▸ **DIRECTIONS**
Reproduce verbatim the lines of the material from its first line through the line containing "The height and width of the screenshot is (373, 762).", inclusive.

▸ **LISTED RECORDS**
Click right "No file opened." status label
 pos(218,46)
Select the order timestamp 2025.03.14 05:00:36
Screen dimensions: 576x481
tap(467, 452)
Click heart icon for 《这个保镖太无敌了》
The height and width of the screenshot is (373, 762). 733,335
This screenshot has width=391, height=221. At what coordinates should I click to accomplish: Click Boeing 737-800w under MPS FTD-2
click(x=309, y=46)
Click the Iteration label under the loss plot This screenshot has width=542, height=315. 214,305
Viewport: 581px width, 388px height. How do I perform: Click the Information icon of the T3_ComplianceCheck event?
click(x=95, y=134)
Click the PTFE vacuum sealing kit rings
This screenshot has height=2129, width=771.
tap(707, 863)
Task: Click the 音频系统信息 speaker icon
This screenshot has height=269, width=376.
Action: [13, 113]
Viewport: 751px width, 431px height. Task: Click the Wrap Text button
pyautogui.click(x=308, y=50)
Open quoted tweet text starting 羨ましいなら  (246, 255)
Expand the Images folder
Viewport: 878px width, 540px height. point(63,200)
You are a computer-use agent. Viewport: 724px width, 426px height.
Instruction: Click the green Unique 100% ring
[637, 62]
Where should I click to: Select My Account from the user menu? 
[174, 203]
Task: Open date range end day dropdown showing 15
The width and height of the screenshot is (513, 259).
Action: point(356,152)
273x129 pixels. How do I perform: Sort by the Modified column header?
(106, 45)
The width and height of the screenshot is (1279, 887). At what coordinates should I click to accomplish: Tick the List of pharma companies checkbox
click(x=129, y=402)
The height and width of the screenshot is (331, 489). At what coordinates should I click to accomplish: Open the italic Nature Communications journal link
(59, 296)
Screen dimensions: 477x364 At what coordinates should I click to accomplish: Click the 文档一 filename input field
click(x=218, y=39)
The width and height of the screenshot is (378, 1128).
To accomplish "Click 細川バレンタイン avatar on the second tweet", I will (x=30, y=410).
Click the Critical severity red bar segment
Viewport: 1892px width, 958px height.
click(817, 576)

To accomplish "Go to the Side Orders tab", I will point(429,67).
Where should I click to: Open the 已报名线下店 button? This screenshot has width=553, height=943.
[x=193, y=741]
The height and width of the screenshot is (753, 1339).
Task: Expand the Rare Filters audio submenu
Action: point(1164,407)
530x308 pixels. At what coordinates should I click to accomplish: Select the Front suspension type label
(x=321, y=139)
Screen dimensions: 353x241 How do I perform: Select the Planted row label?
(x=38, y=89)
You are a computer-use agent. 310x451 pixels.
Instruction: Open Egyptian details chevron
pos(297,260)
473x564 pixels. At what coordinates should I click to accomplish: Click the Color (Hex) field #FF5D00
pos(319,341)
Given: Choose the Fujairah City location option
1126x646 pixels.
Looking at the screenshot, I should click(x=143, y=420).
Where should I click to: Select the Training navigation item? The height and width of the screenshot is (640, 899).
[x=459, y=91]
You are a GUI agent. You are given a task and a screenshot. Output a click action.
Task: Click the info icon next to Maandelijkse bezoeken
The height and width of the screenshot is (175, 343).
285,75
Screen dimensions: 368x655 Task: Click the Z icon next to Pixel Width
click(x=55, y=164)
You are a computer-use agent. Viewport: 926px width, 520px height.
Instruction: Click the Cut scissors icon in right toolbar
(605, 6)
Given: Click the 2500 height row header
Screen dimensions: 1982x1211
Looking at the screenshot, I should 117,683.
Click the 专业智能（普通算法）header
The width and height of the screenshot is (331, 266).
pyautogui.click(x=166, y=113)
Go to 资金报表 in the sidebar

▸ **SOLUTION TO THIS TASK**
Click right "No file opened." status label
 pos(218,46)
Select the order timestamp 2025.03.14 05:00:36
Screen dimensions: 576x481
tap(467, 452)
Click heart icon for 《这个保镖太无敌了》
The height and width of the screenshot is (373, 762). 733,335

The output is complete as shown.